## What to produce
Copy the lines from the one with "Task: Click the dashed" through the last line, substituting "drop zone" for "upload area".

## Word and element location data
* * * *
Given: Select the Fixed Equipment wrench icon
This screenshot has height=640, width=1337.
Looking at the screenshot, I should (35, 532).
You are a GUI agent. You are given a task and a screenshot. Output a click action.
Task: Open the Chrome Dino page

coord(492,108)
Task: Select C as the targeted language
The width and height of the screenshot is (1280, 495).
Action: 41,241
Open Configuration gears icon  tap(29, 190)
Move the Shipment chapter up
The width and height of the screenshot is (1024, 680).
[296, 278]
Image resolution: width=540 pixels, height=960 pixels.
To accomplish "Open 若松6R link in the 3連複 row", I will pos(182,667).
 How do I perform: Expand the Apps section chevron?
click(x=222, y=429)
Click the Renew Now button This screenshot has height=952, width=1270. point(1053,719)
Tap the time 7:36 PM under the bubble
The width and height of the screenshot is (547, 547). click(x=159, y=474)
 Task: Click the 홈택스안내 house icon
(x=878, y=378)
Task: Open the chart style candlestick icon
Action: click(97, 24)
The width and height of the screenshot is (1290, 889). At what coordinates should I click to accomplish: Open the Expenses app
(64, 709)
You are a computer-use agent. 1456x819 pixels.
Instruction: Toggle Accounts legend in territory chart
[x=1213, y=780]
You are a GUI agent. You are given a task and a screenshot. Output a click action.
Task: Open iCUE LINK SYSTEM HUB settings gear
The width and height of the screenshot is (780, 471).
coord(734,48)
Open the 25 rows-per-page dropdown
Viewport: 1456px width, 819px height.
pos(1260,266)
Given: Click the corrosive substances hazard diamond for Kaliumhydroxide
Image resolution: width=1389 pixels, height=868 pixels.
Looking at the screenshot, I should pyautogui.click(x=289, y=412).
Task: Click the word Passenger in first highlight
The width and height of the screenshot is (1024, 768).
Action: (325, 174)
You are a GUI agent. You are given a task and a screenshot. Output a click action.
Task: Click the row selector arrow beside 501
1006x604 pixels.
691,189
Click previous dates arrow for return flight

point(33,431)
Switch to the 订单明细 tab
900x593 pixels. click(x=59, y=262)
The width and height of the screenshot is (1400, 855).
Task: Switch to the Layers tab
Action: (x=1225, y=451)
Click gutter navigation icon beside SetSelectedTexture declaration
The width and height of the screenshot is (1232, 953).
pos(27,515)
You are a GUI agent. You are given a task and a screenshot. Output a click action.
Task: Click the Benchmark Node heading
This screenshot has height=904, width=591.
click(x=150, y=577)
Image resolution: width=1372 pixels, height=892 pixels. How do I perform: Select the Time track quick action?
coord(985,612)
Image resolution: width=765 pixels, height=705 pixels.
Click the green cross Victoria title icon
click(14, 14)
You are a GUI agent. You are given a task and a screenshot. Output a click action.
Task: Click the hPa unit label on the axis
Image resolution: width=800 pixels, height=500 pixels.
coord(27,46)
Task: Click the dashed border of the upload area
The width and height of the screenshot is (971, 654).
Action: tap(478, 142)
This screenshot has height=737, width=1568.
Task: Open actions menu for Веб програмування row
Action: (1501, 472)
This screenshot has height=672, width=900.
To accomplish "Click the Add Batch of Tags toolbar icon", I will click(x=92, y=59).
* * * *
## Reply to the task
Task: Click the dashed border of the drop zone
The width and height of the screenshot is (971, 654).
Action: tap(478, 142)
This screenshot has height=737, width=1568.
Task: Open actions menu for Веб програмування row
Action: (1501, 472)
This screenshot has height=672, width=900.
To accomplish "Click the Add Batch of Tags toolbar icon", I will click(x=92, y=59).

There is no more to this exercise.